**Data for analysis:**
--*--

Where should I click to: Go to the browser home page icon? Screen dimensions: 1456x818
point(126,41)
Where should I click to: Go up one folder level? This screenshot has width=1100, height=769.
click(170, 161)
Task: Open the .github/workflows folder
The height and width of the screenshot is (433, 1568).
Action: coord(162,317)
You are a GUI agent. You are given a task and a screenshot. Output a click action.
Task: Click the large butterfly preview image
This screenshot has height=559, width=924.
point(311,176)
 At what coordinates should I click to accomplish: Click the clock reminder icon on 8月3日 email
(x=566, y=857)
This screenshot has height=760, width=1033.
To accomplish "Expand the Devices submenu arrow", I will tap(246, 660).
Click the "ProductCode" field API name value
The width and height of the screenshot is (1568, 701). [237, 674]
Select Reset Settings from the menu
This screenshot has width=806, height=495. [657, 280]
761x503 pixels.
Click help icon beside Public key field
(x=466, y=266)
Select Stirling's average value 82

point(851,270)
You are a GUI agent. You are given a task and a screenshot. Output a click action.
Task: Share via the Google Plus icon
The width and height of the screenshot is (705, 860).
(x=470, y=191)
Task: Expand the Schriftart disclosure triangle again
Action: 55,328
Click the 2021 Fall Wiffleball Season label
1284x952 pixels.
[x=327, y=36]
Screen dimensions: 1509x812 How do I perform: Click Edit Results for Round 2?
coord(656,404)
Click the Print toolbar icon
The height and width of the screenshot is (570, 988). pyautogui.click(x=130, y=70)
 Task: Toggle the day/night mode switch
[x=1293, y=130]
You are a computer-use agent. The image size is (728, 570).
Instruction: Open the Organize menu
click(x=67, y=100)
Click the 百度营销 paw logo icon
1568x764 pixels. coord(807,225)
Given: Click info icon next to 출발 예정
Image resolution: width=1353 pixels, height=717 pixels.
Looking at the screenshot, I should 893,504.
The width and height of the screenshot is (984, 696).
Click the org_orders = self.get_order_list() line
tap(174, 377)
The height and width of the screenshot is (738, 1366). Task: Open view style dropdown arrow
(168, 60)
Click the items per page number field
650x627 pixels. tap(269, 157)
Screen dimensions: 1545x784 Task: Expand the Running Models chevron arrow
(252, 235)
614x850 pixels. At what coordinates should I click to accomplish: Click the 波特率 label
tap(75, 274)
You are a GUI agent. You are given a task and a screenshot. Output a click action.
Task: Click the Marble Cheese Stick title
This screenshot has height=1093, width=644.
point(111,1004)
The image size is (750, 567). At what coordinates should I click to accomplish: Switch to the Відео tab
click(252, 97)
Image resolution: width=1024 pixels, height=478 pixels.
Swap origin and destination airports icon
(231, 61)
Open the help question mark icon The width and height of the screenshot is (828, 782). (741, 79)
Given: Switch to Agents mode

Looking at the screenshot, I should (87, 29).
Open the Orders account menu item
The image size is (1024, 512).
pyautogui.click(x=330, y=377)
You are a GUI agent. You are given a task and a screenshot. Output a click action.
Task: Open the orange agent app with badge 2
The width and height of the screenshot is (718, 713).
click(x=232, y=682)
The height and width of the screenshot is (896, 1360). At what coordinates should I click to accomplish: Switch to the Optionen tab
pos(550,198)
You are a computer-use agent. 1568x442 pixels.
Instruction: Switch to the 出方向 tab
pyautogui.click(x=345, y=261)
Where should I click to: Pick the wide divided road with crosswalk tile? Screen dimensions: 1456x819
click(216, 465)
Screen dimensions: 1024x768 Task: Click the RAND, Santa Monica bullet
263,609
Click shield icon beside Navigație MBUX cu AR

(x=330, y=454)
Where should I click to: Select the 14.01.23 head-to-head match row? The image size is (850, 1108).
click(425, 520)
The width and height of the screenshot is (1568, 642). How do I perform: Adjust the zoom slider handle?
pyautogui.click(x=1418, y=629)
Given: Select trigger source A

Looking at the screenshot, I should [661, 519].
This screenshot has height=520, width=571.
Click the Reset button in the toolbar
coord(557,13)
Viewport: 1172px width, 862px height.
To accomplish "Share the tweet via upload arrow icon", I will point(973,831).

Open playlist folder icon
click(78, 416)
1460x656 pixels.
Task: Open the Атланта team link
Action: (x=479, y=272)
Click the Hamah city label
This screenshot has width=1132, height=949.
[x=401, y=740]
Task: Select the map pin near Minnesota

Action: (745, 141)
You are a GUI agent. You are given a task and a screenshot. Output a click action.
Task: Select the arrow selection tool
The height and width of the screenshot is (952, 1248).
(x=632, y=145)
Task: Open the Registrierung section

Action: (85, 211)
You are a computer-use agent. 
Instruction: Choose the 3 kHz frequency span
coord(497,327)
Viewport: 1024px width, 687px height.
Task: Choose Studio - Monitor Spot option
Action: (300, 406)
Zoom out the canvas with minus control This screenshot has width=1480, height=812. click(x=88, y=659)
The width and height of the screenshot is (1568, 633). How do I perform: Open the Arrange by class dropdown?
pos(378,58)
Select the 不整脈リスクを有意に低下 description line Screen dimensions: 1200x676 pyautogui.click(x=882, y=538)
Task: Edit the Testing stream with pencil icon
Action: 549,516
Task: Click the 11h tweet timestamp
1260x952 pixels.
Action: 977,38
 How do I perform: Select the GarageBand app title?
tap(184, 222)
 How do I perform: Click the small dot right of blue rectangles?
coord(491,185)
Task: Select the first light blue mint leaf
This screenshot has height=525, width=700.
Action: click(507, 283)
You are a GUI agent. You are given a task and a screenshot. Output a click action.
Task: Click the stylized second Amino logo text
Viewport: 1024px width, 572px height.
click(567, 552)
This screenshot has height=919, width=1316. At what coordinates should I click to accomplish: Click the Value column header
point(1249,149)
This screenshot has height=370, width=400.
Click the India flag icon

--*--

**What you are asked to do:**
Precisely the lines between those holding "Click the items per page number field" and "Open the help", inclusive, are to be reproduced from the listing above, with nothing added.

**Written answer:**
Click the items per page number field
650x627 pixels. tap(269, 157)
Screen dimensions: 1545x784 Task: Expand the Running Models chevron arrow
(252, 235)
614x850 pixels. At what coordinates should I click to accomplish: Click the 波特率 label
tap(75, 274)
You are a GUI agent. You are given a task and a screenshot. Output a click action.
Task: Click the Marble Cheese Stick title
This screenshot has height=1093, width=644.
point(111,1004)
The image size is (750, 567). At what coordinates should I click to accomplish: Switch to the Відео tab
click(252, 97)
Image resolution: width=1024 pixels, height=478 pixels.
Swap origin and destination airports icon
(231, 61)
Open the help question mark icon The width and height of the screenshot is (828, 782). (741, 79)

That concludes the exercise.